Amazon’s putting its ongoing phone plans on the backburner and even laying off dozens of engineers from Lab126, its hardware division, The Wall Street Journal reports (though Amazon declined to comment).

Lab126 isn’t dedicated to the Fire Phone alone. Amazon’s put out a wide range of hardware over the years, from the mightily successful Kindle e-reader and Kindle Fire tablets to the video-streaming Fire TV and Fire TV Stick set-top boxes, as well as more quirky smart home-type devices like the Amazon Echo and those new Dash buttons. Like the Fire Phone, all have been designed to make it more convenient to buy either physical or digital products from Amazon.

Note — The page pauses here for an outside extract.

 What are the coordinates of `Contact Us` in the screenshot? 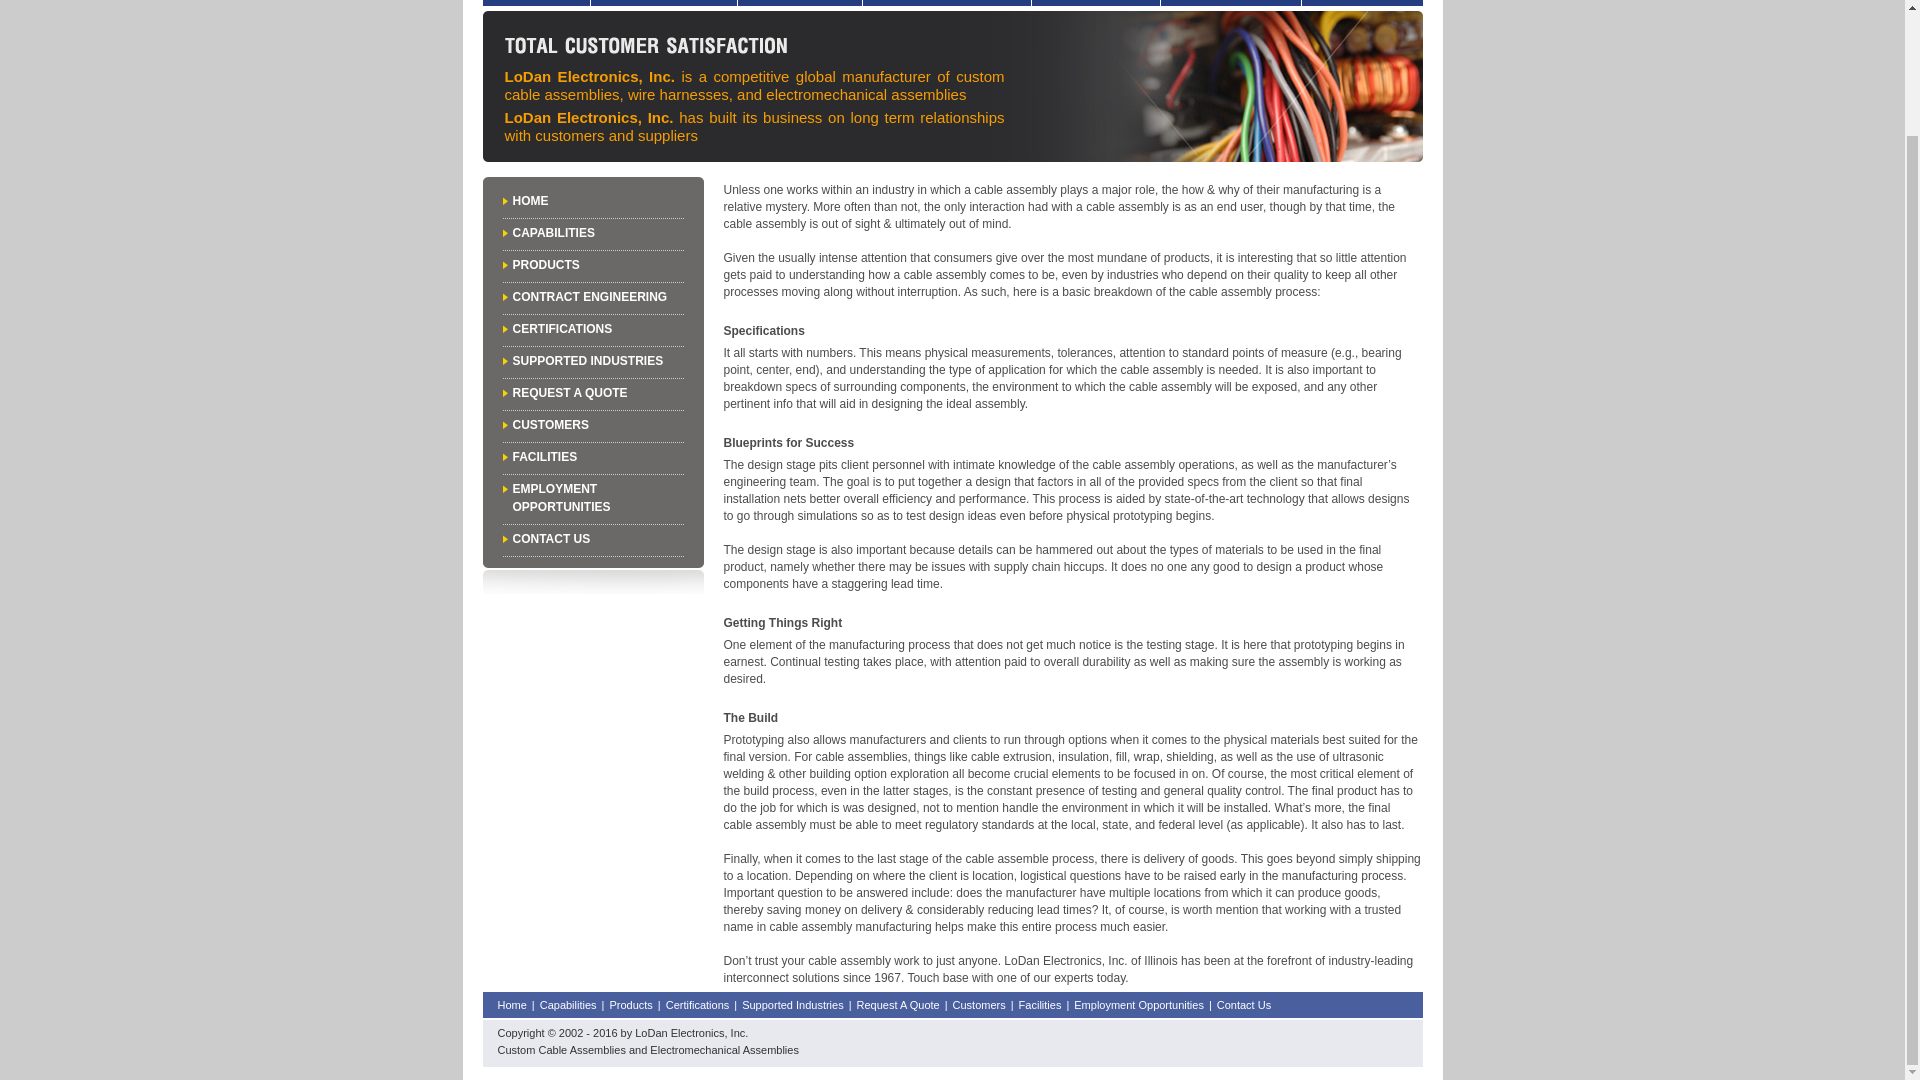 It's located at (1244, 1005).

But the reported layoffs may have ramifications that extend beyond a potential Fire Phone successor. The WSJ says that Amazon has canceled several hardware projects that were in the works, including “Cairo,” a 14-inch tablet; “Nitro,” a connected stylus that could transform your handwritten notes into a digital shopping list (ugh); and “Shimmer,” a projector.

The impact on you at home: It sounds like both people pining for a new Fire Phone will have a while to wait, but don’t expect this setback to slam the breaks on Amazon’s ambitious hardware endeavors. Lab126 reportedly employs roughly 3000 people, so laying off a few dozen engineers isn’t a major loss, and it’s churned out far more successes than losses in recent memory. Now that smart, connected devices are starting to slowly worm their way into our homes, Amazon seems more keen than ever to come up with helpful hardware designed to, well, make it easier for you to buy stuff from Amazon.

A $650 smartphone just wasn’t a smart way to do that.